1937 show tune by Rodgers and Hart

"I Wish I Were in Love Again" is a show tune from the 1937 Rodgers and Hart musical Babes in Arms. In the original show, Dolores, the Sheriff's daughter (played by Grace McDonald), talks to Gus, her former boyfriend (Rolly Pickert), who tries to woo her unsuccessfully. They then sing about how they do not care that their relationship is over. The song was omitted from the 1939 film version.
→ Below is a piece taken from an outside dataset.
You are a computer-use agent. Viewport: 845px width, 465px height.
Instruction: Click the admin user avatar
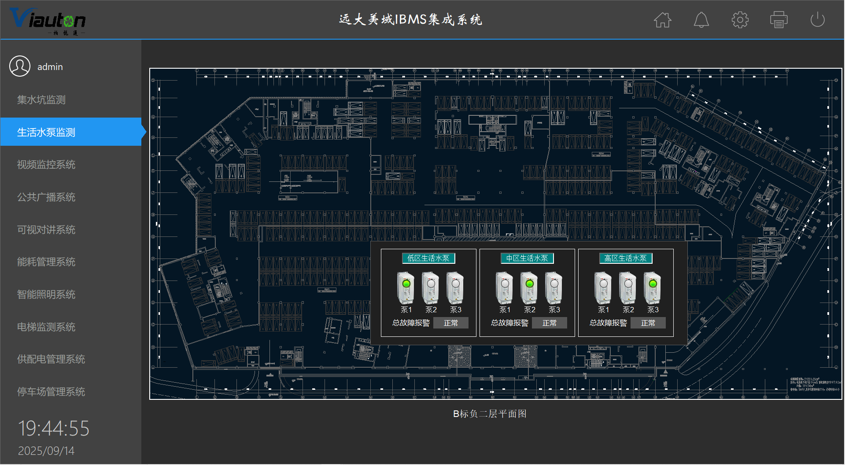pos(20,66)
Judy Garland and Mickey Rooney performed it in the 1948 film Words and Music. Rooney and Garland released it as a single in 1948 as a B-side with "Johnny One Note." Ella Fitzgerald, Frank Sinatra, Johnny Matthis, Tony Bennett, Rosemary Clooney, Julie Andrews, Joni Mitchell and more also recorded the song.

==Notable recordings==
- Judy Garland - recorded November 15, 1947 for Decca Records (catalog No. 24469)
- Judy Garland and Mickey Rooney - recorded for MGM Records (catalog No. 30172)
- Ella Fitzgerald - Ella Fitzgerald Sings the Rodgers & Hart Songbook (1956)
- Mel Torme - Songs for Any Taste (1957)
- Frank Sinatra, A Swingin Affair!, 1957
- Eddie Fisher - As Long as There's Music (1958)
- Johnny Mathis - The Rhythms and Ballads of Broadway (1960)
- Tony Bennett - Tony Bennett Sings... More Great Rodgers & Hart (1977), and Perfectly Frank (1992)
- Rosemary Clooney - Swing Around Rosie (1959), and Show Tunes (1988)
- Mel Tormé and Cleo Laine - Nothing Without You (1992)
- Julie Andrews - Broadway: The Music of Richard Rodgers (1994)
- Susannah McCorkle - From Broken Hearts to Blue Skies (1999)
- Joni Mitchell - Both Sides Now (2000)
- Audra McDonald - Happy Songs (2002)
- Stacey Kent - In Love Again: The Music of Richard Rodgers (2002)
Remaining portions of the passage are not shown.